The women, now in their 80s, will be honored in a ceremony at the Capitol and then at a luncheon at the Fort Snelling Officers Club.
“It’s going to be great,” said Sell, whose name was Helen Long when
she left her home in Luverne and joined the Army as a nurse in 1943
when she was 23. “I expect to meet people who went through that era
having experiences something like the experiences I had. That will be
something very different.”
An Army nurse’s experiences
The experiences of the naïve registered nurse were extraordinary. She left Luverne and, within months, was in Scotland and then, London, German bombs falling all around.
“When you’re young, you don’t really think about it,” she said of the bombings. “You just sort of accept things.”
Within weeks of D-Day, she followed the Allied troops across France, aiding the maimed who were all around her.
“The things you see,” she said, softly. “That’s why I’m against all wars now. But it seems like we never learn.”

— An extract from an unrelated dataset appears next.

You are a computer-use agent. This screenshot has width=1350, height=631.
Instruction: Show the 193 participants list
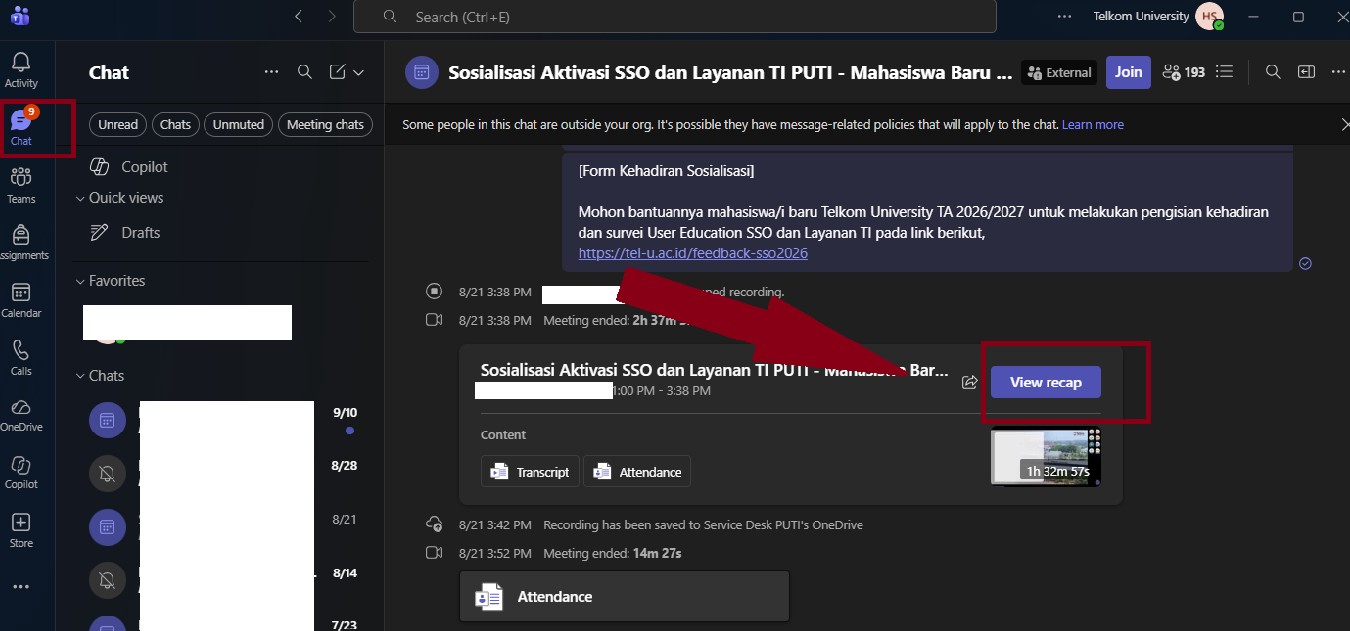point(1184,72)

Along the way, she lost a fiancé. He was a glider pilot and had told her he didn’t expect to survive the war. He was right.
Sell, who rose to the rank of lieutenant, doesn’t recall celebrating the end of the war in Europe. What she does recall is that she was preparing to be sent to the Pacific Theater when the Japanese surrendered and she was able to come home to Minnesota.
The service she had done was quickly something that was set aside.
“It was something I never talked about,” she said. “Most of my friends had stayed home and had babies and played bridge. They weren’t interested.”
And it wasn’t dignified for women to stop by the VFW and Legion Clubs to share a drink and a few stories.
So, the memories stayed locked inside, while she went back to school on the GI bill and, with her husband, Bob, a Navy vet who served in the South Pacific, raised a family.
At this point, said Julie Eszlinger Jensen, a retired Army colonel who has worked mightily to put this event together, there’s not even a count of how many Minnesota women served in WWII. The Minnesota Department of Veterans Affairs and the Air Force Association are trying to increase the database of women who served. More information about the data base can be found here.
Micky Axton first woman to fly a B-29
Axton, who now lives in Eden Prairie, will be at the event in spirit,
if not in person. A cracked tailbone has slowed the 89-year-old woman
“It’s wonderful they’re doing this,” said Axton, who as a member of the Women Airforce Service Pilots (WASP), was the first woman to fly a B-29.
That came in 1944, when she ferried a new bomber from the plant in Wichita, Kan.
Typically, however, Axton didn’t ferry the new stuff. She was a test pilot, meaning it was her job to fly planes that had been damaged to see if they were again flight-worthy.
“There were three of us who first showed up in Texas to test the planes,” recalled Axton. “Let me tell you, the men were happy to see us. They treated us like royalty. They didn’t want to have to be the testers.”
She had a degree from Kansas State, a pilot’s license, a husband, David, and a daughter when she joined the WASP in 1943. She was motivated to join by the dire letters her family was receiving from her brother, a fighter pilot at Guadalcanal.
“He wrote about how badly outnumbered they were, about how many in his squadron had been killed, I knew I had to do something,” she said.
With the blessings of family members, she joined. She saw a number of women killed — including her best friend — on test flights.
“But at that time, the military wouldn’t do anything,” she said. “We had no rank. They wouldn’t even pay for the bodies to be sent back to their homes, so we’d scrape up the money among ourselves.”
The WASP program was de-activated in 1944, its records sealed for more than 30 years. It wasn’t until 1979 that women who had served received status as military veterans.
Axton has a theory as to why there’s been so little recognition of what women did during WWII.
“It was those old men in Congress,” she said. “They didn’t want anybody to know how much we could accomplish.”
Those old men have been pretty much forgotten, while the women who served finally are being celebrated.